If complete and integrated emergency plans are approved as part of the early site permit, new certifications meeting the requirements of paragraph (a)(22) of this section are not required.

If the combined license application references a standard design approval, then the following requirements apply:

The final safety analysis report need not contain information or analyses submitted to the Commission in connection with the design approval, provided, however, that the final safety analysis report must either include or incorporate by reference the standard design approval final safety analysis report and must contain, in addition to the information and analyses otherwise required, information sufficient to demonstrate that the characteristics of the site fall within the site parameters specified in the design approval. In addition, the plant-specific PRA information must use the PRA information for the design approval and must be updated to account for site-specific design information and any design changes or departures.

The final safety analysis report must demonstrate that all terms and conditions that have been included in the final design approval will be satisfied by the date of issuance of the combined license.

If the combined license application references a standard design certification, then the following requirements apply:

The final safety analysis report need not contain information or analyses submitted to the Commission in connection with the design certification, provided, however, that the final safety analysis report must either include or incorporate by reference the standard design certification final safety analysis report and must contain, in addition to the information and analyses otherwise required, information sufficient to demonstrate that the site characteristics fall within the site parameters specified in the design certification. In addition, the plant-specific PRA information must use the PRA information for the design certification and must be updated to account for site-specific design information and any design changes or departures.

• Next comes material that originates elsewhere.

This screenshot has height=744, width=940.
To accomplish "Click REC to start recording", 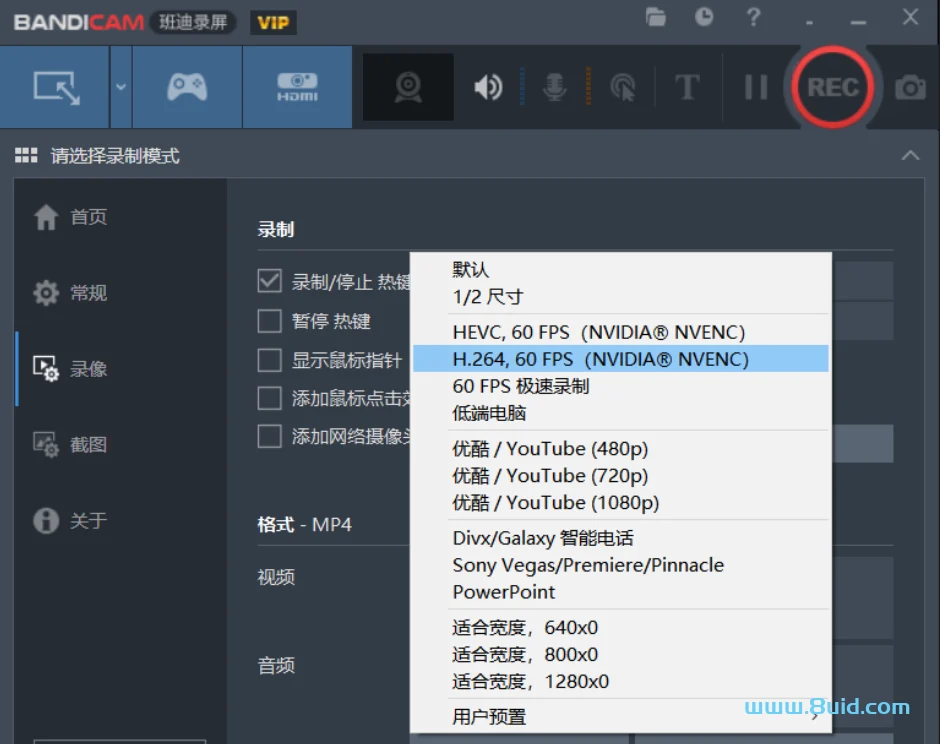I will pos(833,87).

The final safety analysis report must demonstrate that the interface requirements established for the design under § 52.47 have been met.

The final safety analysis report must demonstrate that all requirements and restrictions set forth in the referenced design certification rule, other than those imposed under § 50.36b, must be satisfied by the date of issuance of the combined license. Any requirements and restrictions set forth in the referenced design certification rule that could not be satisfied by the time of issuance of the combined license, must be set forth as terms or conditions of the combined license.

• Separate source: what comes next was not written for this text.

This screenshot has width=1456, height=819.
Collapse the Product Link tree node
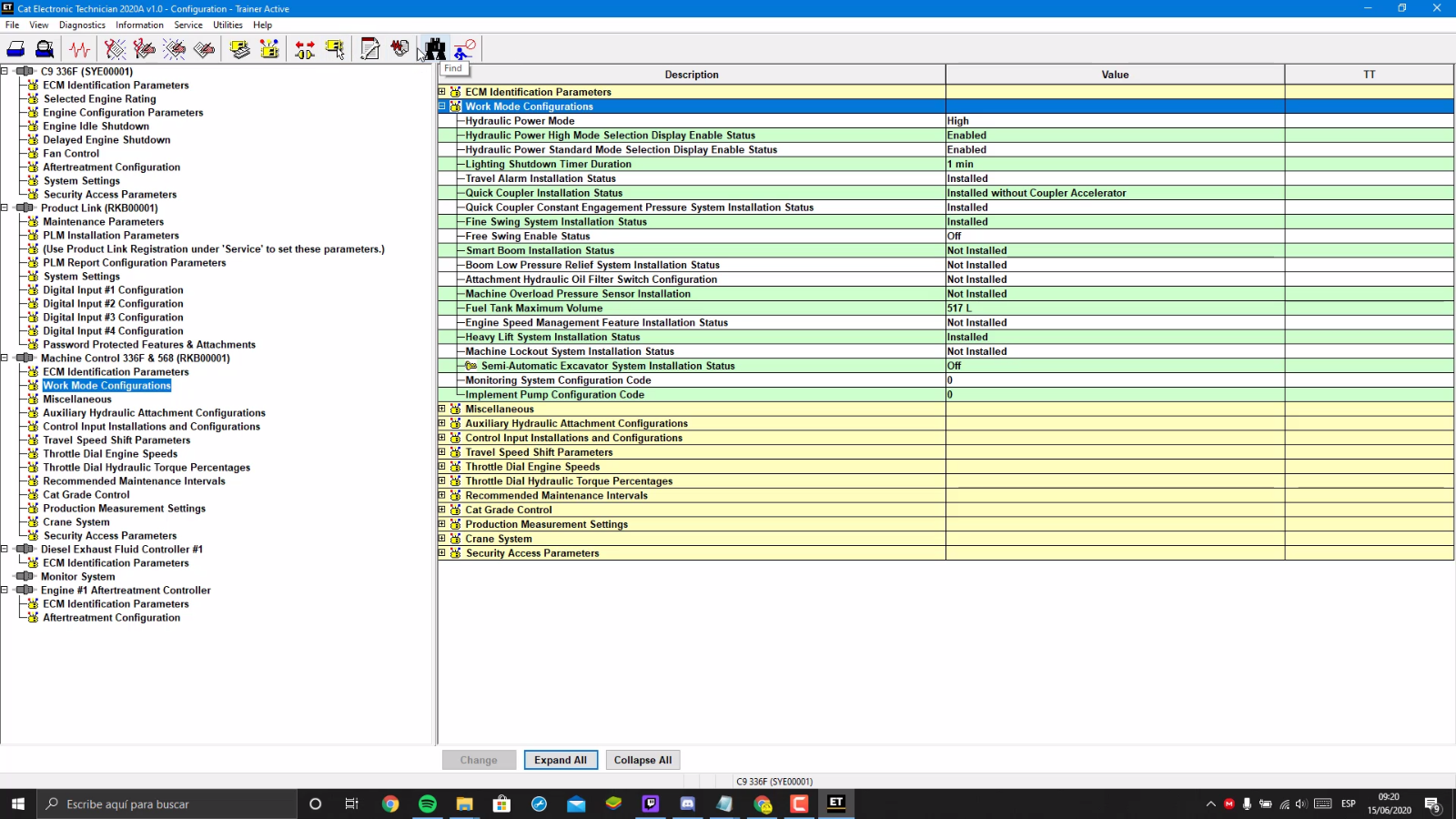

If the combined license application references the use of one or more manufactured nuclear power reactors licensed under subpart F of this part, then the following requirements apply:

The final safety analysis report need not contain information or analyses submitted to the Commission in connection with the manufacturing license, provided, however, that the final safety analysis report must either include or incorporate by reference the manufacturing license final safety analysis report and must contain, in addition to the information and analyses otherwise required, information sufficient to demonstrate that the site characteristics fall within the site parameters specified in the manufacturing license. In addition, the plant-specific PRA information must use the PRA information for the manufactured reactor and must be updated to account for site-specific design information and any design changes or departures.

The final safety analysis report must demonstrate that the interface requirements established for the design have been met.

The final safety analysis report must demonstrate that all terms and conditions that have been included in the manufacturing license, other than those imposed under § 50.36b, will be satisfied by the date of issuance of the combined license. Any terms or conditions of the manufacturing license that could not be met by the time of issuance of the combined license, must be set forth as terms or conditions of the combined license.

Each applicant for a combined license under this subpart shall protect Safeguards Information against unauthorized disclosure in accordance with the requirements in §§ 73.21 and 73.22 of this chapter, as applicable.